Ive never heard of ket,pcp or dxm ever refered to as anything but dissociative's. And when you say cev's are diff from dissociation's....then when i was dissociating and saw vivid landscapes with my eyes closed that wouldn't be considered a cev? I sure think it would.

hallucinogens are any chemical that can change your visual perceptions, its a very broad term. your thread title should be "psychedelics vs/ dissociatives" or even more accurately serotonergic psychedelics/dissociatives.

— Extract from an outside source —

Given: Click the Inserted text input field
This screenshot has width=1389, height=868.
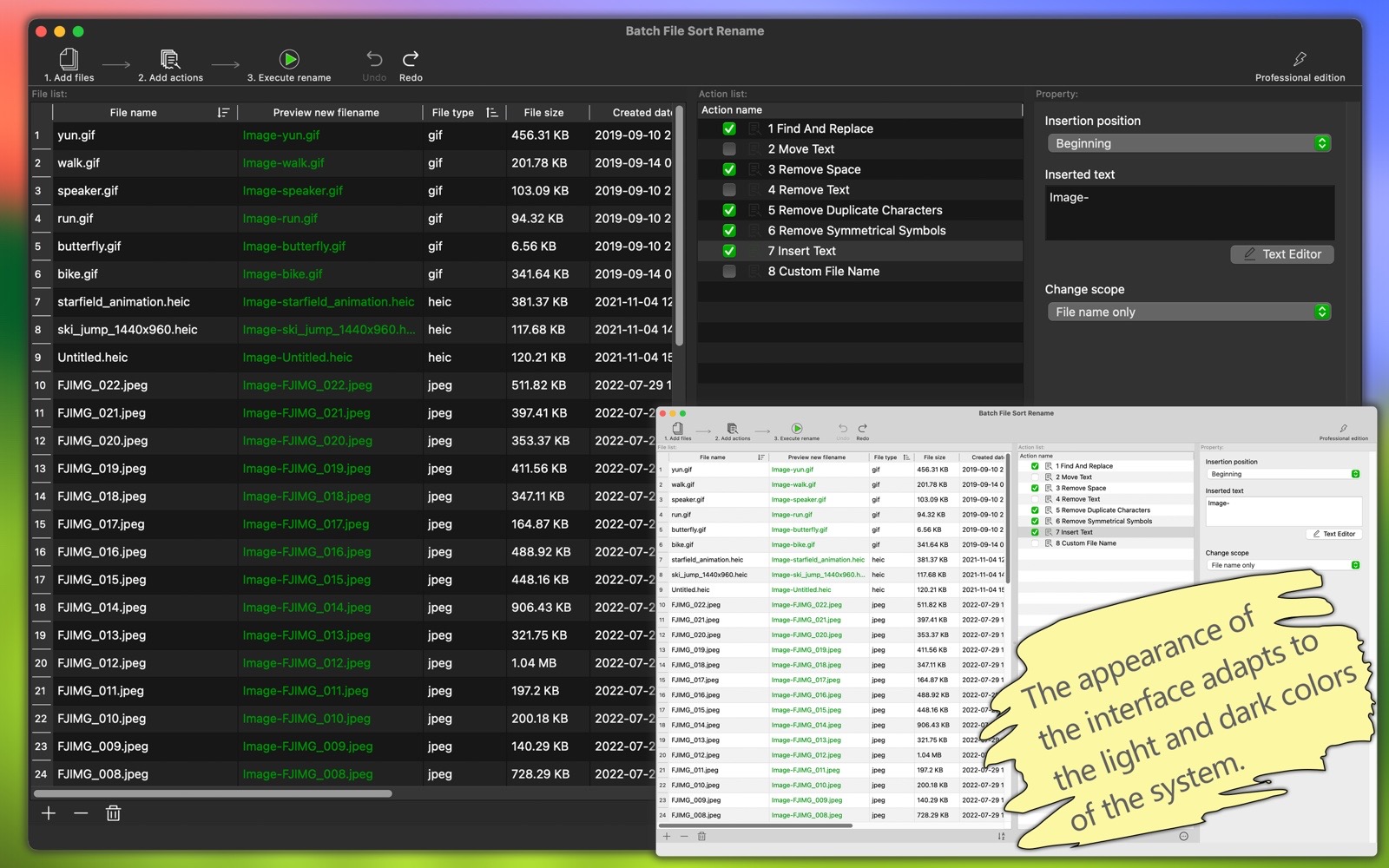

N K B was saying that DXM visions are CEVs, just like CEVs from LSD, shrooms, etc. a "dissociation" is not a word, its just something you made up. closing your eyes on DXM and being in some sort of dream world is just a vision, you can have these on regular psyches too.

the real difference between the two is how they work. dissociative anesthetics work through NMDA receptors, whereas classic psyches work through your 5HT receptors. so although both types of chemicals can have profound effects on perception and thought processes, they work in vastly different ways.

another important difference is that dissociatives can be rather addictive if you arent careful, while traditional psyches rarely cause addiction.
 
Hallucinogens is generally used as an overly broad term to group together a whole bunch of drugs just like upper or downer for CNS stimimulants/depressents. Generally speaking we would include, 5HT mediated psychedelics, kappa opioid agonists (salvia, ibogaine), NMDA antagonists (the dissociatives), GABAergic hallucinogencs (muscimol, z hypnotics...okay i'm mainly the one who talks about this as a class of drugs but whatevs), anticholinergics (aka deliriants), and less commonly people will throw cannibanoids in there too for good measure.

Now dissociatives sometimes refers to a broad class as well, since feelings of detachment and unreality can be caused by a number of things. Some people count NMDA antagonists, kappa opioid agonists and the GABAergic hallucinogens (well generally just muscimol. The selective affinity for GABAA-ρ receptors shared between them isn't common knowledge) as dissociatives. It can all be rather confusing.

And when you say cev's are diff from dissociation's....then when i was dissociating and saw vivid landscapes with my eyes closed that wouldn't be considered a cev? I sure think it would.

No no no, I'm saying the CEVs are CEVs. There is no such things as dissociations. You cannot pluralize the word since it does not refer to such a discrete phenomena. Like I said, the word dissociation refers to the feeling of separation/detachment from mental processes and parts of normal consciousness, like from your own body and emotions or the external world.

Edit: whoops, looks like pKT beat me to the punch in explaining things.
 
(Very over-simplified and subjective response):

Hallucinogens augment and warp reality (or give you a glimpse into reality, depending on your perspective), but you always know that you are seeing "more", and that you are "on drugs". Long-term use of hallucinogens can easily change the way you think and see reality, but they rarely themselves lead to actual delusions.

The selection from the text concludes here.